December 11
Writing in bed at No. 7 Hammersmith Terrace on Sunday, this day in 1898, Thomas James Cobden-Sanderson stated in his journal, “I must, before I die, create the type for to-day of ‘the Book Beautiful,’ and actualize it—paper, ink, writing, printing, ornament and binding. I will learn to write, to print and to decorate.”
Thus, at fifty-eight years of age, this proud, introvertish lawyer and fine amateur bookbinder, began to think of becoming a printer, under the direct influence of William Morris for whose Kelmscott Press Cobden-Sanderson had produced some magnificent bindings.

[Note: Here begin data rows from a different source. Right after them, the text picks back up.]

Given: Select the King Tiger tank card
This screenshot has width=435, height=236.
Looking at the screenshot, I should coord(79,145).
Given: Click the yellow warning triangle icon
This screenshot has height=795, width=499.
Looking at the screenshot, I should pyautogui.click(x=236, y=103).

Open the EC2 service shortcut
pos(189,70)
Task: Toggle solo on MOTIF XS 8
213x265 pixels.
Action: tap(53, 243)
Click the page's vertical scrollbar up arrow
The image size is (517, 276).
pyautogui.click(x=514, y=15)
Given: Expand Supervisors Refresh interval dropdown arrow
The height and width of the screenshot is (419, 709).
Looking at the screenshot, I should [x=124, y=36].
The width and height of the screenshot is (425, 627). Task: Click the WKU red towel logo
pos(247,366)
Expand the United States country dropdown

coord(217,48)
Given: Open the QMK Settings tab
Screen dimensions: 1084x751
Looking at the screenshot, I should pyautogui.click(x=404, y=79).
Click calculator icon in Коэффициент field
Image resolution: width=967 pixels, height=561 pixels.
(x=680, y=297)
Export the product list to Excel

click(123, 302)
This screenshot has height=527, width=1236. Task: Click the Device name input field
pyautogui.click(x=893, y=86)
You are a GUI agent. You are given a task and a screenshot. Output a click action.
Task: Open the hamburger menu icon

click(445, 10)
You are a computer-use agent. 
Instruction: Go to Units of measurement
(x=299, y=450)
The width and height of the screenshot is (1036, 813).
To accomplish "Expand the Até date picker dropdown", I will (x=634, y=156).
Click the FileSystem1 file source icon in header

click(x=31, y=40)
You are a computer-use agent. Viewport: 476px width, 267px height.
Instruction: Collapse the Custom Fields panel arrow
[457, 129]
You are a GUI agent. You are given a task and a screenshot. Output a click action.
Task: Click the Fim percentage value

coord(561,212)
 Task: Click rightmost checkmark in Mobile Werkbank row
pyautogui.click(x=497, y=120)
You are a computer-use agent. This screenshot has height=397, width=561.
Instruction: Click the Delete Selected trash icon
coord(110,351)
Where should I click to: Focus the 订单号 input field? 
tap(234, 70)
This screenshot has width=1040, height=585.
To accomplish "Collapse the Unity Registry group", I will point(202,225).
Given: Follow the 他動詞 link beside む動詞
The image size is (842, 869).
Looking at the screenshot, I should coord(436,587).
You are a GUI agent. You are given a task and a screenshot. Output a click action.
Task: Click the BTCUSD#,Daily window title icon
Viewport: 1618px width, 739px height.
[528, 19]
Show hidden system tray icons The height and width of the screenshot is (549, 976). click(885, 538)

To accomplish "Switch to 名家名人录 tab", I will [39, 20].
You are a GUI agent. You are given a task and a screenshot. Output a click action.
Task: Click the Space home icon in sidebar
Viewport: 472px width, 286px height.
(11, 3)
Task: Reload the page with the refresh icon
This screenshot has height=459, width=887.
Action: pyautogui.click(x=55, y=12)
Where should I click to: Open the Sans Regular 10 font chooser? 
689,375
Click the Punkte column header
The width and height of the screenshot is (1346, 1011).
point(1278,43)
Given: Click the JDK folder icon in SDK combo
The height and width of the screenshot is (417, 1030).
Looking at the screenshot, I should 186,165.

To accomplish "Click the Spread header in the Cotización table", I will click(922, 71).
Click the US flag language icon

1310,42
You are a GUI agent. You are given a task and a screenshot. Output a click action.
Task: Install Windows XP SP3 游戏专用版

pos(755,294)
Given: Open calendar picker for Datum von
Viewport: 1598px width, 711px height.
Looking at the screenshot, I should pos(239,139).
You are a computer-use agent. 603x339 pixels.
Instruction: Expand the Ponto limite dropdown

His dream came to full fruition in the establishment of the Doves Press in1900. From it was to come during the next sixteen years a stream of books which can only be described as being inspired.
Cobden-Sanderson’s thoughts on printing are probably best known through his essay, The Ideal Book or Book Beautiful, published by the Doves Press in 1901 in which he wrote:
“The Ideal Book or Book Beautiful is a composite thing made up of many parts and may be made beautiful by the beauty of each of its parts—its literary content, its material or materials, its writing or printing, its illumination or illustration, its binding and decoration—of each of its parts in subordination to the whole which collectively they constitute: or it may be made beautiful by the supreme beauty of one or more of its parts, all the other parts subordinating or even effacing themselves for the sake of this one or more, and each in turn being capable of playing this supreme part and each in its own peculiar and characteristic way.”
As the books produced by the Doves Press were without illustration and were ornamented only with initials, they can truly be said to be almost purely typographic. Cobden-Sanderson’s statement on typography is one of the great short paragraphs on the art and should be required reading wherever designers attempt to work within the restrictions of the typographic art.
“The whole duty of Typography, as of Calligraphy,” he wrote, “is to communicate to the imagination, without loss by the way, the thought or image intended to be communicated by the Author. And the whole duty of beautiful typography is not to substitute for the beauty or interest of the thing thought and intended to be conveyed by the symbol, a beauty or interest of its own, but on the one hand, to win access for
that communication by the clearness and beauty of the vehicle, and on the other hand, to take advantage of every pause or stage in that communication to interpose some characteristic and restful beauty in its own art.”
The ideal represented by Cobden-Sanderson was honored in the Doves Press books, both in their typography and in meticulous printing, but in the words of Sir Francis Meynell, “was not, in fact, sufficiently adventurous.” There is a placidness about all of them, a feeling of perfection of detail, that in the long run is somewhat cold. Cobden-Sanderson himself became aware of this and in 1909 he told Edward Johnston that he wished that he could put up a notice on his workshop door, saying, “For God’s sake do something careless!” The Doves press continues, however, to represent the private press idea at its finest and must remain a model for everyone who aspires to produce beautiful printing.